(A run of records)
- - -

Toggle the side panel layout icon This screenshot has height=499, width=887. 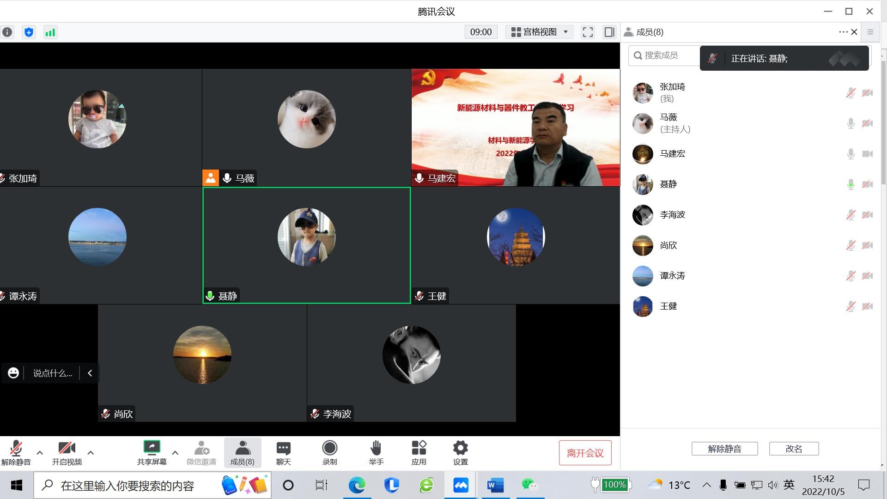coord(609,32)
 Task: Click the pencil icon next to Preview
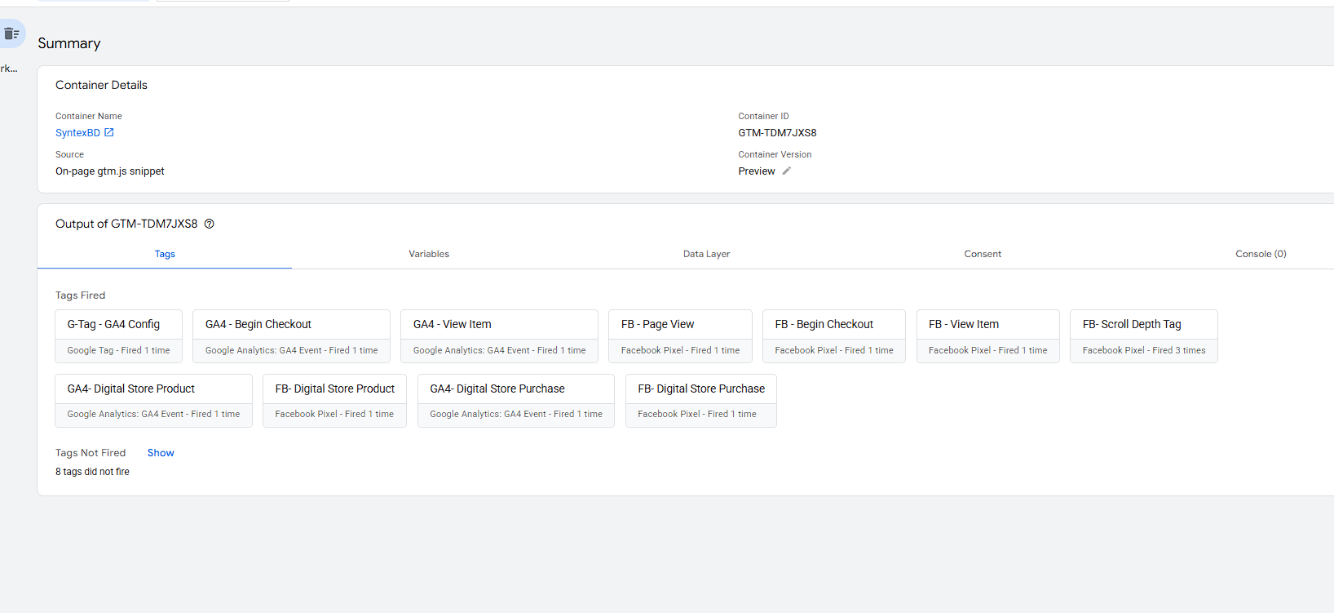tap(787, 171)
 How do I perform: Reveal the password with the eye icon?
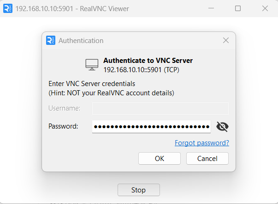point(222,127)
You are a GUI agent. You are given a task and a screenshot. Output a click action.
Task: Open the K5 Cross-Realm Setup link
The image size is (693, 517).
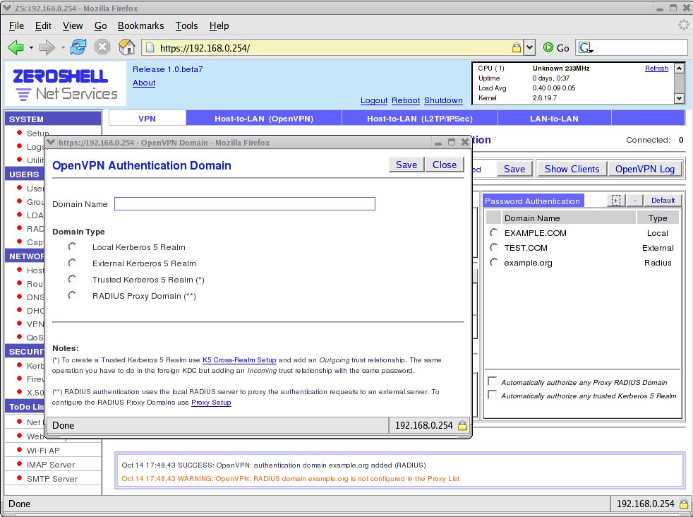(239, 360)

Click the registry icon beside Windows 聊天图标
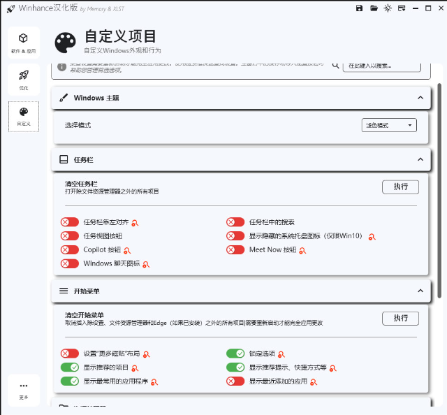(147, 264)
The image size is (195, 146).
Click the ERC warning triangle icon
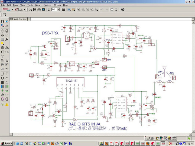click(x=7, y=104)
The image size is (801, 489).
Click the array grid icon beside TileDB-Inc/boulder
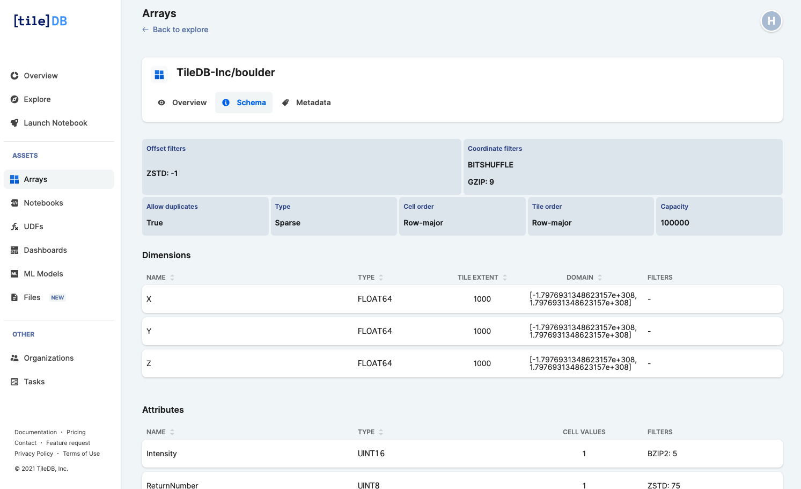click(159, 75)
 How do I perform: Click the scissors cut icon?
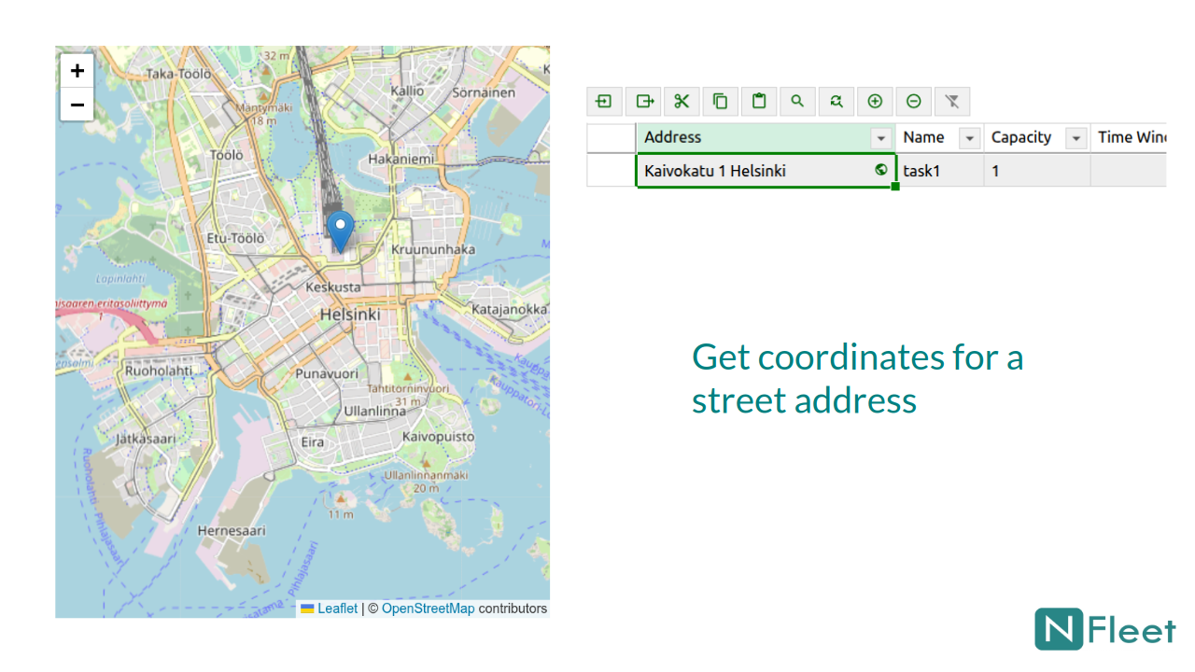682,102
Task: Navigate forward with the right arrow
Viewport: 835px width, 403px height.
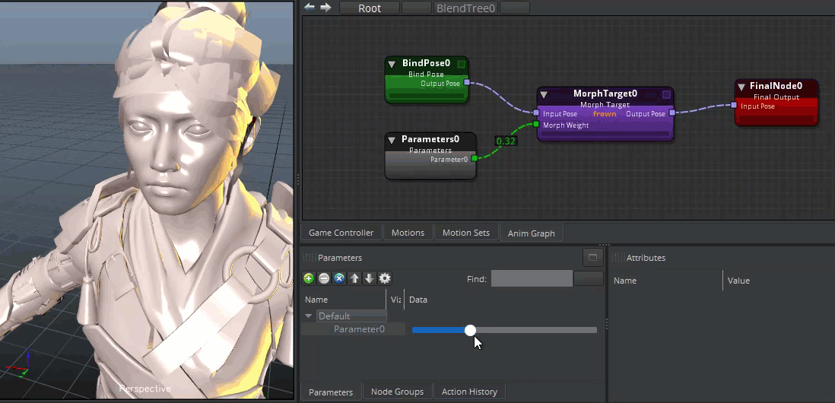Action: (325, 8)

- - -

• _Given exercise_
Begin at the line of the data that has "Click the registry icon beside Windows 聊天图标" and stop after the line that has "click(159, 75)". Rewrite those lines with "registry icon" replaced by "registry button", leaving everything else as it is and omitting the pictures.

• _Result for this task_
Click the registry button beside Windows 聊天图标
(147, 264)
The image size is (195, 146).
Click the ERC warning triangle icon
click(x=7, y=104)
The image size is (801, 489).
Click the array grid icon beside TileDB-Inc/boulder
click(159, 75)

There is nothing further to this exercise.